Calcium-mediated release of glucanase activity from cortical granules of sea urchin eggs

Abstract

Confluent monolayers of sea urchin eggs were bonded to culture dishes coated with protamine sulfate. The cytoplasm was then sheared away by a jet of isosmotic buffer. About 326,000 circular fragments of individual egg cortices (430 μg protein) remained bound to each dish. The fragments are composed of cortical granules (CG), plasma membrane, and vitelline layer. A single dish contains 7.7 × 10 8 CG and is referred to as a CG lawn (CGL). Ca 2+-EGTA buffers of estimated free-Ca 2+ concentrations (0.06–25.7 μ M) were applied to CGL and samples removed and assayed for the CG marker enzyme exo-β(1 → 3)-glucanohydrolase (glucanase). Estimated free-Ca 2+ concentrations above 2.75 μ M caused the total release of the glucanase to the supernatant within 4 min. The half-maximal rate of appearance of glucanase occurred in 2.5 μ M Ca 2+. At all Ca 2+ concentrations tested, the appearance of enzyme activity exhibited sigmoidal kinetics. The visual disappearance of CG correlated with the appearance of glucanase in the Ca 2+ buffer. In response to Ca 2+ the CG probably lyse, fuse with adjacent CG, or fuse with the underlying plasma membrane. The calmodulin antagonist trifluoperazine inhibited Ca 2+-mediated glucanase release from CGL (I 50 8 μ M). The sensitivity of the CGL to Ca 2+ in the 1–10 μ M range is rapidly lost during incubation of CGL in the isolation buffer. ATP and low temperature retard the rate of loss of Ca 2+ sensitivity.

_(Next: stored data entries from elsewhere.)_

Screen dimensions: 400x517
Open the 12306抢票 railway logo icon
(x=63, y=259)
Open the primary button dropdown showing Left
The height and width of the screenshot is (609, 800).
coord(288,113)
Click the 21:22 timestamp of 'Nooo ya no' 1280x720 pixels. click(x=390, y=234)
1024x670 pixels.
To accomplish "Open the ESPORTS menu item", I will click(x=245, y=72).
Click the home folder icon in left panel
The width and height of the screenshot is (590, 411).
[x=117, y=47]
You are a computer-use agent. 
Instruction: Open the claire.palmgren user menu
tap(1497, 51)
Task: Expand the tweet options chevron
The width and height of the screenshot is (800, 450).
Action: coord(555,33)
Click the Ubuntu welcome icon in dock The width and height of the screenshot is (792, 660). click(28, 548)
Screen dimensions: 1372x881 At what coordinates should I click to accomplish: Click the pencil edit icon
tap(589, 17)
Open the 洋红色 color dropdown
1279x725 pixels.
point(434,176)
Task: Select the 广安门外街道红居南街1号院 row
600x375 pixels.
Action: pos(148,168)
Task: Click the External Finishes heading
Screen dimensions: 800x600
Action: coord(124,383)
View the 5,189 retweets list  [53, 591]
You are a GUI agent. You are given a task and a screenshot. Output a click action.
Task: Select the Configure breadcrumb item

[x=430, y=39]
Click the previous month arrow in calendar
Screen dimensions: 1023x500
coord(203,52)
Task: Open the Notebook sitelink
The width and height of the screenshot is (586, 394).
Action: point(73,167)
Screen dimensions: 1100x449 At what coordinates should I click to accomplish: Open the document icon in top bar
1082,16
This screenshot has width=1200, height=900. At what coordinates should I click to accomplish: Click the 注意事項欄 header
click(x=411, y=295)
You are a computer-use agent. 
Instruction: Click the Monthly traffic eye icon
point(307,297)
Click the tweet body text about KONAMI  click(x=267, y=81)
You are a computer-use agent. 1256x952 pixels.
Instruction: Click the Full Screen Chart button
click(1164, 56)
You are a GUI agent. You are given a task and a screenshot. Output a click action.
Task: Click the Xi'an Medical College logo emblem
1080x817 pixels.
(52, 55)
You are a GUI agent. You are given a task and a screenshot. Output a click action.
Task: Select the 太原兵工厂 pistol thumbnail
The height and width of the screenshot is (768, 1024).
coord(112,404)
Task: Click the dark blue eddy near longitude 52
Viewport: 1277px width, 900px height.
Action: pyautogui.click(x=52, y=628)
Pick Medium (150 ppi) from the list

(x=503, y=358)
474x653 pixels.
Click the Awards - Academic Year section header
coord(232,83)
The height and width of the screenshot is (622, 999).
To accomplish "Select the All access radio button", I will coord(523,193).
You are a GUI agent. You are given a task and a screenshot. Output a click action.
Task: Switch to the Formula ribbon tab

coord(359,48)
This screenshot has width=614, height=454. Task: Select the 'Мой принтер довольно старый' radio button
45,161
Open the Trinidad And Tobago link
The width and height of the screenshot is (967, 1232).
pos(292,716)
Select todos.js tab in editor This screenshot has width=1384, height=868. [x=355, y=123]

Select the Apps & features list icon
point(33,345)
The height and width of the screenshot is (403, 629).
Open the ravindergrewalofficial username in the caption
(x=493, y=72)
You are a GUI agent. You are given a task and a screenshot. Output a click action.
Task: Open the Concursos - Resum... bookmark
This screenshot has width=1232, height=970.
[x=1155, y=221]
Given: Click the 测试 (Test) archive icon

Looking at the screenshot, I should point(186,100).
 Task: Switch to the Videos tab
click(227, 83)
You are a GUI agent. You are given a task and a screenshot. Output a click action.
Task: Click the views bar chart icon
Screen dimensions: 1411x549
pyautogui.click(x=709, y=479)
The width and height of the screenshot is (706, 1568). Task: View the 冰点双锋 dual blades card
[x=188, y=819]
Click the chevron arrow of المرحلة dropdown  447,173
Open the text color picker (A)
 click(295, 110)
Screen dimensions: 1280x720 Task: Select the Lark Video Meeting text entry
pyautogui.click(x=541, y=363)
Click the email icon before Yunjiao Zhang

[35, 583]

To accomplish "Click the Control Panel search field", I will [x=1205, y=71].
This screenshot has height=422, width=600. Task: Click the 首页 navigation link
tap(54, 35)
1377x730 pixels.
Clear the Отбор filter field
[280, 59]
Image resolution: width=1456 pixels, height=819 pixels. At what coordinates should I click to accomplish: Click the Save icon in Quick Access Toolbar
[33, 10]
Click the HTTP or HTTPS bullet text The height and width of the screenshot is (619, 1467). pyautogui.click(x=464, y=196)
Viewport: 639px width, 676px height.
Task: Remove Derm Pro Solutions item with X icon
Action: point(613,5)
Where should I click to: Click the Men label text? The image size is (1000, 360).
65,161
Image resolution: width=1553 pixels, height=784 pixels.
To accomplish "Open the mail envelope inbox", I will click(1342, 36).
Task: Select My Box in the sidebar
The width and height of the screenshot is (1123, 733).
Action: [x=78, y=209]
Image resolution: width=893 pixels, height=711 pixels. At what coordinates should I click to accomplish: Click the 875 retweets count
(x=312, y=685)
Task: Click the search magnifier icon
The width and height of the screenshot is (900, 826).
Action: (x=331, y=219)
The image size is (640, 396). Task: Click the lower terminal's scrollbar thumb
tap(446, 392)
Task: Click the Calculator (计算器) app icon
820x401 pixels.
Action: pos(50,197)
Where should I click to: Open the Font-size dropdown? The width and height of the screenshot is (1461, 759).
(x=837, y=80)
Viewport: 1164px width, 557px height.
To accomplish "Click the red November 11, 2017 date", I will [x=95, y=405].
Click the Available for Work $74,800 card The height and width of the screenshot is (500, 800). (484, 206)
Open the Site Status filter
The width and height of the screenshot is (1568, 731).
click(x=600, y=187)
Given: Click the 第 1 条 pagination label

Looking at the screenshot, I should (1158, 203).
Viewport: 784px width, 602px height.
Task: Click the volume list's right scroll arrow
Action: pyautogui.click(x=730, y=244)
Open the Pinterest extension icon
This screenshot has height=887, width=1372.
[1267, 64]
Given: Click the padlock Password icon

These secretory granules are a model for studying the mechanism of Ca 2+-induced secretion. In addition, they contain structural proteins and enzymes which function in the fertilization process. CGL preparations should be useful in studies dealing with the processing of CG components after their release in response to micromolar concentrations of Ca 2+.